Today's ad agencies would have no use for Tony – nor air-brush artists – though the manipulation of the female form continues. That in itself makes this novel interesting, but the main reason one should read Frustration has nothing to do with advertising.

Spoilers follow:

The murderer in Frustration – three bodies in total – is Tony's friend Eileen Henley. A talented artist, and smart as a whip, Eileen has by far the most attractive personality in the novel... and yet she is a spinster. To Tony, Eileen is beautiful in every single way except that she walks with "a slight limp." Minutes after meeting Eileen, Tony turns to his agent, Johnny Kozak, and says: "I liked her.
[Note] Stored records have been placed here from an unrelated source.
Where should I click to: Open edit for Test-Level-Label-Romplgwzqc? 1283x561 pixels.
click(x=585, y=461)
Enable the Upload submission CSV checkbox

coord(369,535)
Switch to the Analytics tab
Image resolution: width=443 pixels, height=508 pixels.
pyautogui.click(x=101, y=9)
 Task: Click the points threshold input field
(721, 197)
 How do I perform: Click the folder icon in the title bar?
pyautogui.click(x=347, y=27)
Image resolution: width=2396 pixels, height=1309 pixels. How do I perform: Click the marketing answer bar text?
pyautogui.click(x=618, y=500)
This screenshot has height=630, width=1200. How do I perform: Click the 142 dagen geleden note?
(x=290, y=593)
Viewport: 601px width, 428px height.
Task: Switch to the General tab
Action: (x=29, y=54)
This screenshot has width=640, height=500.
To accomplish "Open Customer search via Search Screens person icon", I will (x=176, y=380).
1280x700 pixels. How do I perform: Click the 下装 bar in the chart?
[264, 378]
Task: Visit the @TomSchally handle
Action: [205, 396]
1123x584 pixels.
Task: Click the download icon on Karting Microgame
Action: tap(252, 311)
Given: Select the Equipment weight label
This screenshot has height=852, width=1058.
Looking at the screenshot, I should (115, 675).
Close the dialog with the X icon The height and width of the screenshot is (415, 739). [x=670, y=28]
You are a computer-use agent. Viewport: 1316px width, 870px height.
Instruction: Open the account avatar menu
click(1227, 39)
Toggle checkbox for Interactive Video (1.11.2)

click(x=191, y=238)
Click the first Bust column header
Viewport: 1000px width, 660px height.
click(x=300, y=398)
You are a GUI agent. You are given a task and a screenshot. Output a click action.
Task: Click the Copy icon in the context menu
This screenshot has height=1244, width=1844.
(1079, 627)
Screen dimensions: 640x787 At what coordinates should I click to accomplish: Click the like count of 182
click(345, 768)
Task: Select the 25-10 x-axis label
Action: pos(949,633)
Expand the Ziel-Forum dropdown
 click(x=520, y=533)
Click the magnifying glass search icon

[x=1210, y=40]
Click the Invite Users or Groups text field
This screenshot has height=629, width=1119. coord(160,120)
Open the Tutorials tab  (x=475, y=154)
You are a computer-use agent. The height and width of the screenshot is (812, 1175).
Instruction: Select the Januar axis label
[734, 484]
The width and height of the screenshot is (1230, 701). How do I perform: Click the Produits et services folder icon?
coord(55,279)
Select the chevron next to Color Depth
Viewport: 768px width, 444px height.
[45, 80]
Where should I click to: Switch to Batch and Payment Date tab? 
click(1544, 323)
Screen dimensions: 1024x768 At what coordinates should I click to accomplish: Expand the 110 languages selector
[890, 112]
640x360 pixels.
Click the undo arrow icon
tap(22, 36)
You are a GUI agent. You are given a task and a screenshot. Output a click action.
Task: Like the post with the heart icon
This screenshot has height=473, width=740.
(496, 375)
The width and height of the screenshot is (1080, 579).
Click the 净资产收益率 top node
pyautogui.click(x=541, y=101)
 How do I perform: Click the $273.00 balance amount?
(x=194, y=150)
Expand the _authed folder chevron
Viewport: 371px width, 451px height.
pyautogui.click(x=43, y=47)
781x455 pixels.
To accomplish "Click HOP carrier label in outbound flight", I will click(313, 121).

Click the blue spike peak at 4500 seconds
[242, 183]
Too bad she's crippled."

Tony is sometimes distracted from Eileen's limp by "the swelling of her breasts and the enticing valley between," and so he must remind himself that she is a cripple. Nevertheless, our hero enjoys Eileen's company and is often tempted to give her a kiss. As the novel draws to an end, author Henry C. Clayton rushes things along by having Tony take Eileen to the Stork Club, then really ramps it up:
Funny, wasn't it? The girl he would fall for wasn't perfect – and maybe that was why. Physically perfect girls were a dime a dozen. But the fact that she could ignore her infirmity so blithely, that she could climb the ladder of her career with any sears on her soul, that meant that Eileen was a girl in a thousand.
After eats, Tony ends up at his date's Sutton Place flat, where she slips into something more diaphanous:
Eileen came back in to the room and he stared. She was wearing a thin black negligee – and nothing else, and her hair was down on her shoulders. He hardly noticed her limp until her saw clearly her left leg was thinner than the other. Not much, but enough to show. It wasn't nearly as bad as he thought it would be.
Yes, not nearly as bad as he thought it would be, but Eileen has let slip something that suggests she just might be the triple-murderer. Tony doesn't do anything about it because her negligee falls open and he is fairly choked by "the heat of her breasts."

Next thing you know, Tony is struggling for breath as Eileen tries to strangle him with a strip of canvas. Fortunately, Tony is able to fish a penknife from his pocket and cut the fabric. Eileen says she has to pee and commits suicide in the bathroom. This leaves our hero to explain her motive:
The girl had beauty and talent, a rare combination, and yet she was deformed. She had a passionate nature, and yet it would be difficult for her to find a husband, a decent husband who was on her own intellectual level.
And so, you see, she killed.

"Different times," remarked my wife.

Indeed.

Researching this piece, I learned that last year the World Health Organization recorded just forty-two cases of polio worldwide. It is expected that next year the disease will be eradicated completely.

This information felt good. But it was followed that same day by a video from The Rebel's in-house Jew-hater Gavin McInnes:, in which we find these words:
Who doesn't want to know a handicapped person? That's cooler than a black friend. I want to at least have a friend with, like, a lobster claw. You need that in your repertoire. Friends are baseball cards. You need some freaks in the mix.


Different times.


Frustration is a novel I won't forget. I recommend it to anyone who has so much as a passing interest in the portrayal of the physically challenged in popular fiction.

The Rebel is also recommended. Know thine enemy.

Note: Gavin McInnes is not a "drunk Scotsman," as he claims. He was born in Herefordshire and grew up in Ottawa. That said, I do believe he is a drunk.

Object: A cheap, poorly-produced 158-page mass market paperback, reading Frustration proved to be more challenging than the average New Stand Library title.


I purchased my copy three years ago from bookseller Nelson Ball. Price: $6.00.

Not on WorldCat. Four copies are listed for sale online. Get one while you can!